Vues les obscénités et paroles qui tournent le dos aux bonnes mœurs qui ne devraient pas avoir leurs places dans les grilles des programmes médias, les risques de dérive qui doivent être pris au sérieux et être jugulés rapidement avant qu’il ne soit trop tard, le Conseil national de la Communication a organisé cet atelier avec pour objectif principal de renforcer les capacités des professionnels de l’information et de garantir le respect de la loi sur la presse et les autres textes législatifs et règlementaires et amener les artistes burundais à œuvrer pour la promotion de de la culture burundaise.

Les résultats attendus sont :
– Les journalistes surtout les nouveaux seront assez outillés et commettront moins de fautes professionnelles ;
– Les journalistes vont œuvrer pour le renforcement de la démocratie au Burundi ;
– Les médias veilleront au pluralisme et à l’égal accès des citoyens à l’information ;
– Les journalistes vont mettre en pratique les méthodes concrètes de collecte, de traitement de l’information et de diffusion des informations
– Les artistes prennent conscience des méfaits liés au non-respect des valeurs

Des cérémonies d’Ouverture et des discours prononcés

Comme au Burundi Dieu occupe la première place, les activités de l’atelier ont commencé par une prière prononcée par un Cadre du CNC, avant d’entonner l’Hymne nationale. C’est après que les participants ont pris place et que les discours ont commencé.

Dans son mot d’accueil, le chef de Cabinet du gouverneur de la province Ngozi, a indiqué que la province Ngozi est tranquille dans tous ses recoins. Il a remercié le Conseil national de la Communication (CNC) pour la confiance placée en la province Ngozi et il a souhaité bon séjour à tous les participants venus d’ailleurs.

Dans son discours, la présidente du Conseil national de la Communication (CNC), Ambassadeur Vestine Nahimana, a indiqué que cet atelier de formation des journalistes animateurs et producteurs des émissions de divertissement, des artistes musiciens et des responsables des services des programmes sur les meilleures pratiques journalistiques et de la communication; s’inscrit dans le cadre des missions dévolues au Conseil National de la Communication.

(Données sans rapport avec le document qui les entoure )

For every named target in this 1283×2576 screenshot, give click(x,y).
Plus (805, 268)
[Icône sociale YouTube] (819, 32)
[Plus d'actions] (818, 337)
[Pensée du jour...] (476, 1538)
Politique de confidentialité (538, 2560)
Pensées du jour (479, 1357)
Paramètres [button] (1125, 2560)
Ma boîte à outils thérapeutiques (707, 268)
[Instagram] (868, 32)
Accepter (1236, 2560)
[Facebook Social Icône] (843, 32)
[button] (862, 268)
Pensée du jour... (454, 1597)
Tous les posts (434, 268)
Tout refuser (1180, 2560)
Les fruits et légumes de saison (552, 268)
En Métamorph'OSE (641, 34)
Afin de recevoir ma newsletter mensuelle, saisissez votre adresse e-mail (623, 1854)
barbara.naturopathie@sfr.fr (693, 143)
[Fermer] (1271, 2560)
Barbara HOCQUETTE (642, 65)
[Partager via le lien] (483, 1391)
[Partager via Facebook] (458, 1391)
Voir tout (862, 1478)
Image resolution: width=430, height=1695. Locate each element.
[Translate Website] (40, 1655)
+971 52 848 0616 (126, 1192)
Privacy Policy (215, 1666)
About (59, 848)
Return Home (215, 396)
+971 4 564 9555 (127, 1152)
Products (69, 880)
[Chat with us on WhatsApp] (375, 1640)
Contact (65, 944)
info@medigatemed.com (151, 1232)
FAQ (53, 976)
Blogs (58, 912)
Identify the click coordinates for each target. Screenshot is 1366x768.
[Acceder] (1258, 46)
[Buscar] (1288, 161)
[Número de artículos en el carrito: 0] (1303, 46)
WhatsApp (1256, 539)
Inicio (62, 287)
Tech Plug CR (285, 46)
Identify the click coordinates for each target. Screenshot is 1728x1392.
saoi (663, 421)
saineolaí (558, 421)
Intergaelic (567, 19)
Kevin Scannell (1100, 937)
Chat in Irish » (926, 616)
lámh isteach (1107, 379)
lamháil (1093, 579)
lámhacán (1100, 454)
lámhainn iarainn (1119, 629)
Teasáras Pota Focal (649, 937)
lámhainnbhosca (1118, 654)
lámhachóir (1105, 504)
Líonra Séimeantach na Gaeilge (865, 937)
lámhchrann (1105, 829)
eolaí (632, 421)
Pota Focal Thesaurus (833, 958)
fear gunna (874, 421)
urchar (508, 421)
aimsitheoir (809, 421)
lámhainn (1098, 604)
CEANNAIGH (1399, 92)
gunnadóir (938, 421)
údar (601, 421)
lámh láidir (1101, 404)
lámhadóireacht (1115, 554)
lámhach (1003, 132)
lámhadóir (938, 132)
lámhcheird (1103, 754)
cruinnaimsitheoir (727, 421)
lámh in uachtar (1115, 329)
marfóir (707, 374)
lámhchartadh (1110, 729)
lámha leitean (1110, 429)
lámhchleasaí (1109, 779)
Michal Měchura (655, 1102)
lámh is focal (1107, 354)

Pour elle, malgré les exploits des médias burundais, du fait de l’inexpérience de certains journalistes qui sont à majorité jeunes, et non en raison de leur mauvaise foi ou malveillance, ont commis et continuent à commettre de graves fautes professionnelles. D’où on va se pencher plus sur les émissions de divertissement, les chansons, musiques et les films qui sont régulièrement diffusés par les Radios et TV et sur la toile. Cela parce que des obscénités et paroles qui tournent le dos aux bonnes mœurs ne devraient pas avoir leurs places dans les grilles des programmes médias. Les risques de dérive doivent être pris au sérieux et être stoppés rapidement avant qu’il ne soit trop tard, a-t-elle ajouté.
Amb. Vestine Nahimana: “Le CNC doit veiller à ce qu’il n’y ait pas de dérive pouvant entacher et corrompre cette culture héritée des ancêtres”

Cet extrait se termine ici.